Problem description
Once the line with "Given: Click the" has been located in the records below, set down that line and all subsequent lines exactly, omitting the pictures.

Exercise data
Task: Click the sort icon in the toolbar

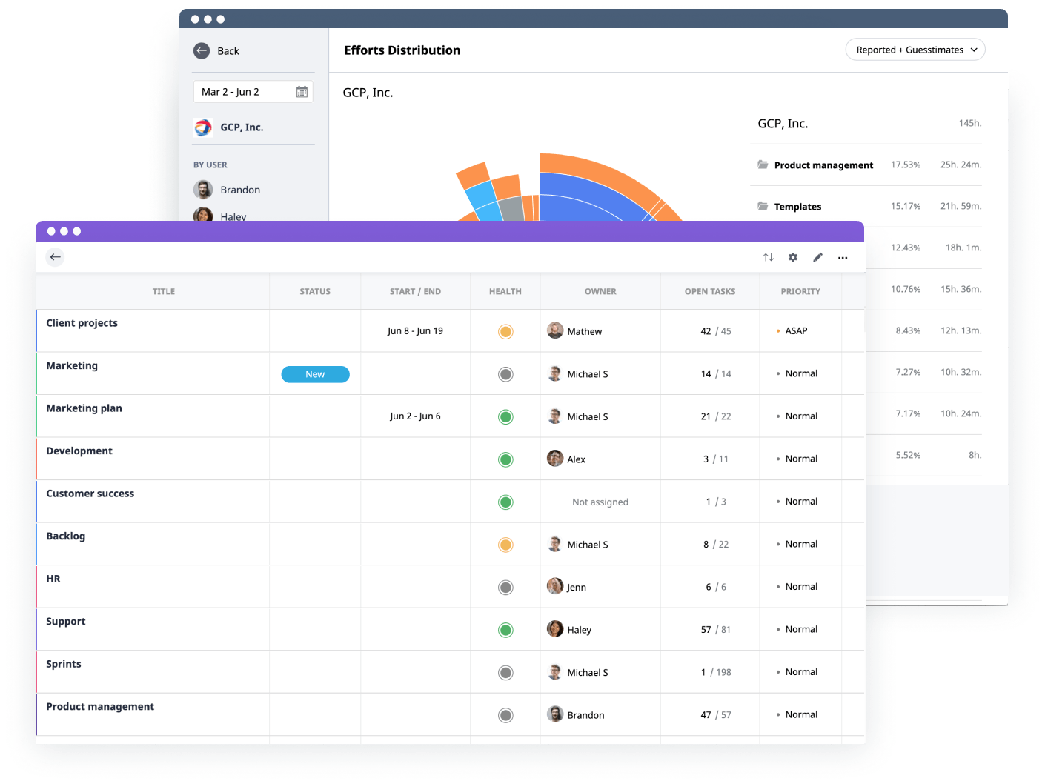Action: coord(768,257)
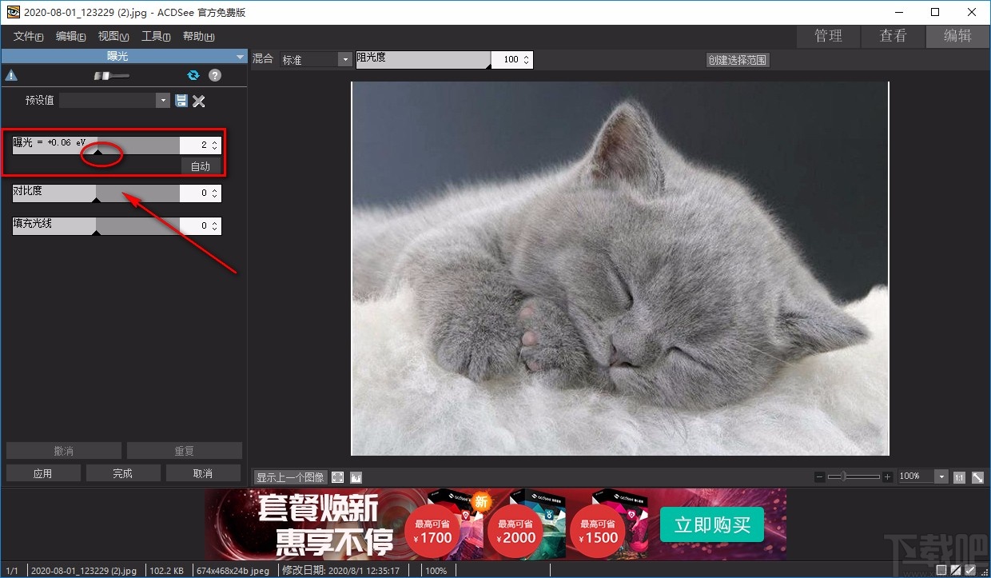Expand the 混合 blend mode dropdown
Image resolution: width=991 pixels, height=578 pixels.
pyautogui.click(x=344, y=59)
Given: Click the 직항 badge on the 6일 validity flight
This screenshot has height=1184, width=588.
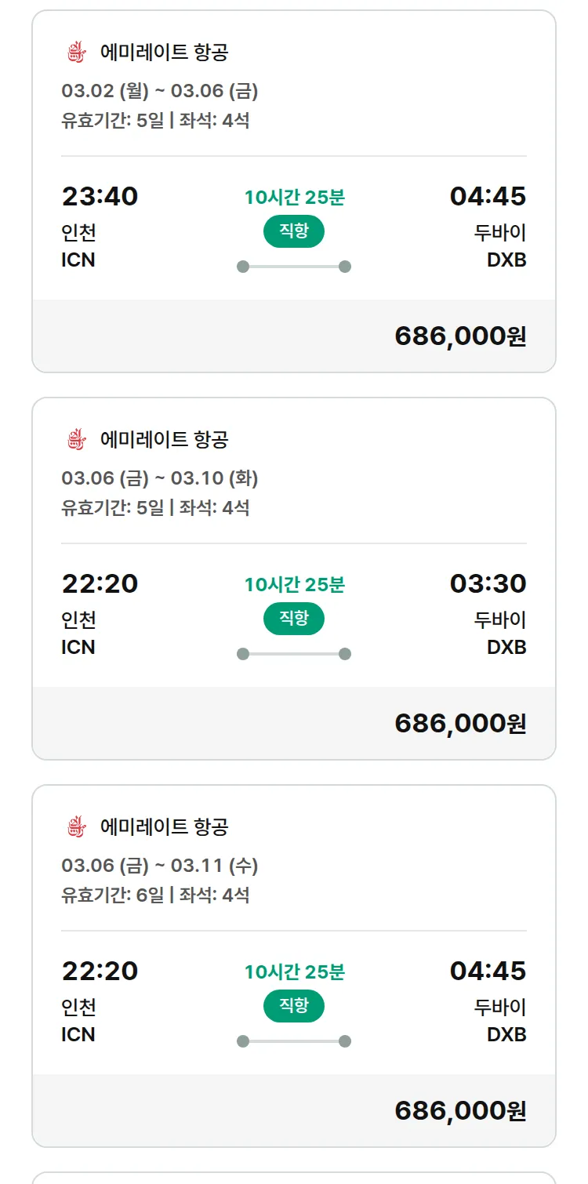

Your solution
Given: Click the 직항 badge on the 6일 validity flight
This screenshot has height=1184, width=588.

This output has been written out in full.